_TASK PROMPT:_ Rewrite every line of the entries below as a Markdown table with two columns, Row and Entry Line, numbering the rows in order and omitting blank lines.

——

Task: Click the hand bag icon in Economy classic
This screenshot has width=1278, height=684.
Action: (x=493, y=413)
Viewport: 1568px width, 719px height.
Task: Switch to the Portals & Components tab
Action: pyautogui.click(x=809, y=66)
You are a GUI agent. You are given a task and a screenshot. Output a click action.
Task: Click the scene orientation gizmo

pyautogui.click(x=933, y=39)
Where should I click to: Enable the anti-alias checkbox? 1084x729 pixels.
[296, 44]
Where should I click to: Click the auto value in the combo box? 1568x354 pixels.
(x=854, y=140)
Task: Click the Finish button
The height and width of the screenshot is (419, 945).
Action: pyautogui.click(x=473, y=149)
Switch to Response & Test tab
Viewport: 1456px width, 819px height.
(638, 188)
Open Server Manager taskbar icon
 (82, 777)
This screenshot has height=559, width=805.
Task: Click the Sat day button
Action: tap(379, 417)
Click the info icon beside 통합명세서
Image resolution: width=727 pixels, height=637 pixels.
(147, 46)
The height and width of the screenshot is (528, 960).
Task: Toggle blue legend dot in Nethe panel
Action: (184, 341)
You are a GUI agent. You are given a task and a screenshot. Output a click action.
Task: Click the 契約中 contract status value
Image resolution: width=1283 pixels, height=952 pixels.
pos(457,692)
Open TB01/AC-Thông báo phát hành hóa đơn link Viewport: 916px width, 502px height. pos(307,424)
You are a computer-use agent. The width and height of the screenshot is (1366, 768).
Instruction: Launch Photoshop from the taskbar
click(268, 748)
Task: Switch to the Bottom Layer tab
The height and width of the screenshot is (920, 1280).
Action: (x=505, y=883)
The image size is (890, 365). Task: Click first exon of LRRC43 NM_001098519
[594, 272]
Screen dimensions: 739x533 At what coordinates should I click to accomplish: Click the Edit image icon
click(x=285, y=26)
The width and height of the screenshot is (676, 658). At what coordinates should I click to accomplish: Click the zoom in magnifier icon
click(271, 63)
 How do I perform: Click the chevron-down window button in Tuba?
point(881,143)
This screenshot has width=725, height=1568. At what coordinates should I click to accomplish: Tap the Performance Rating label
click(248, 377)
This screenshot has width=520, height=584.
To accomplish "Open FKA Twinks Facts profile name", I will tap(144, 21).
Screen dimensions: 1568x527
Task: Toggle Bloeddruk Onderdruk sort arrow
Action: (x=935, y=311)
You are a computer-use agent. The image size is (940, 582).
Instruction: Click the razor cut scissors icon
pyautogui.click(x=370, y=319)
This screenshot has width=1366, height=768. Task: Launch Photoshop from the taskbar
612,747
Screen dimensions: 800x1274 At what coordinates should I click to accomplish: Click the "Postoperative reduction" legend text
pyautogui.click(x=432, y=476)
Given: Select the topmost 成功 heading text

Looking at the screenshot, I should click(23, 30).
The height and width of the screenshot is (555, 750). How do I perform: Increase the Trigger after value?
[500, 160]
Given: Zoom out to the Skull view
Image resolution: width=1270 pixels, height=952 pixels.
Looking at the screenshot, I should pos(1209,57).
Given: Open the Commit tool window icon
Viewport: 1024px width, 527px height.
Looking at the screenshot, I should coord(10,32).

——

_RESULT FOR THIS TASK:_
| Row | Entry Line |
|---|---|
| 1 | Task: Click the hand bag icon in Economy classic |
| 2 | This screenshot has width=1278, height=684. |
| 3 | Action: (x=493, y=413) |
| 4 | Viewport: 1568px width, 719px height. |
| 5 | Task: Switch to the Portals & Components tab |
| 6 | Action: pyautogui.click(x=809, y=66) |
| 7 | You are a GUI agent. You are given a task and a screenshot. Output a click action. |
| 8 | Task: Click the scene orientation gizmo |
| 9 | pyautogui.click(x=933, y=39) |
| 10 | Where should I click to: Enable the anti-alias checkbox? 1084x729 pixels. |
| 11 | [296, 44] |
| 12 | Where should I click to: Click the auto value in the combo box? 1568x354 pixels. |
| 13 | (x=854, y=140) |
| 14 | Task: Click the Finish button |
| 15 | The height and width of the screenshot is (419, 945). |
| 16 | Action: pyautogui.click(x=473, y=149) |
| 17 | Switch to Response & Test tab |
| 18 | Viewport: 1456px width, 819px height. |
| 19 | (638, 188) |
| 20 | Open Server Manager taskbar icon |
| 21 |  (82, 777) |
| 22 | This screenshot has height=559, width=805. |
| 23 | Task: Click the Sat day button |
| 24 | Action: tap(379, 417) |
| 25 | Click the info icon beside 통합명세서 |
| 26 | Image resolution: width=727 pixels, height=637 pixels. |
| 27 | (147, 46) |
| 28 | The height and width of the screenshot is (528, 960). |
| 29 | Task: Toggle blue legend dot in Nethe panel |
| 30 | Action: (184, 341) |
| 31 | You are a GUI agent. You are given a task and a screenshot. Output a click action. |
| 32 | Task: Click the 契約中 contract status value |
| 33 | Image resolution: width=1283 pixels, height=952 pixels. |
| 34 | pos(457,692) |
| 35 | Open TB01/AC-Thông báo phát hành hóa đơn link Viewport: 916px width, 502px height. pos(307,424) |
| 36 | You are a computer-use agent. The width and height of the screenshot is (1366, 768). |
| 37 | Instruction: Launch Photoshop from the taskbar |
| 38 | click(268, 748) |
| 39 | Task: Switch to the Bottom Layer tab |
| 40 | The height and width of the screenshot is (920, 1280). |
| 41 | Action: (x=505, y=883) |
| 42 | The image size is (890, 365). Task: Click first exon of LRRC43 NM_001098519 |
| 43 | [594, 272] |
| 44 | Screen dimensions: 739x533 At what coordinates should I click to accomplish: Click the Edit image icon |
| 45 | click(x=285, y=26) |
| 46 | The width and height of the screenshot is (676, 658). At what coordinates should I click to accomplish: Click the zoom in magnifier icon |
| 47 | click(271, 63) |
| 48 |  How do I perform: Click the chevron-down window button in Tuba? |
| 49 | point(881,143) |
| 50 | This screenshot has width=725, height=1568. At what coordinates should I click to accomplish: Tap the Performance Rating label |
| 51 | click(248, 377) |
| 52 | This screenshot has width=520, height=584. |
| 53 | To accomplish "Open FKA Twinks Facts profile name", I will tap(144, 21). |
| 54 | Screen dimensions: 1568x527 |
| 55 | Task: Toggle Bloeddruk Onderdruk sort arrow |
| 56 | Action: (x=935, y=311) |
| 57 | You are a computer-use agent. The image size is (940, 582). |
| 58 | Instruction: Click the razor cut scissors icon |
| 59 | pyautogui.click(x=370, y=319) |
| 60 | This screenshot has width=1366, height=768. Task: Launch Photoshop from the taskbar |
| 61 | 612,747 |
| 62 | Screen dimensions: 800x1274 At what coordinates should I click to accomplish: Click the "Postoperative reduction" legend text |
| 63 | pyautogui.click(x=432, y=476) |
| 64 | Given: Select the topmost 成功 heading text |
| 65 | Looking at the screenshot, I should click(23, 30). |
| 66 | The height and width of the screenshot is (555, 750). How do I perform: Increase the Trigger after value? |
| 67 | [500, 160] |
| 68 | Given: Zoom out to the Skull view |
| 69 | Image resolution: width=1270 pixels, height=952 pixels. |
| 70 | Looking at the screenshot, I should pos(1209,57). |
| 71 | Given: Open the Commit tool window icon |
| 72 | Viewport: 1024px width, 527px height. |
| 73 | Looking at the screenshot, I should coord(10,32). |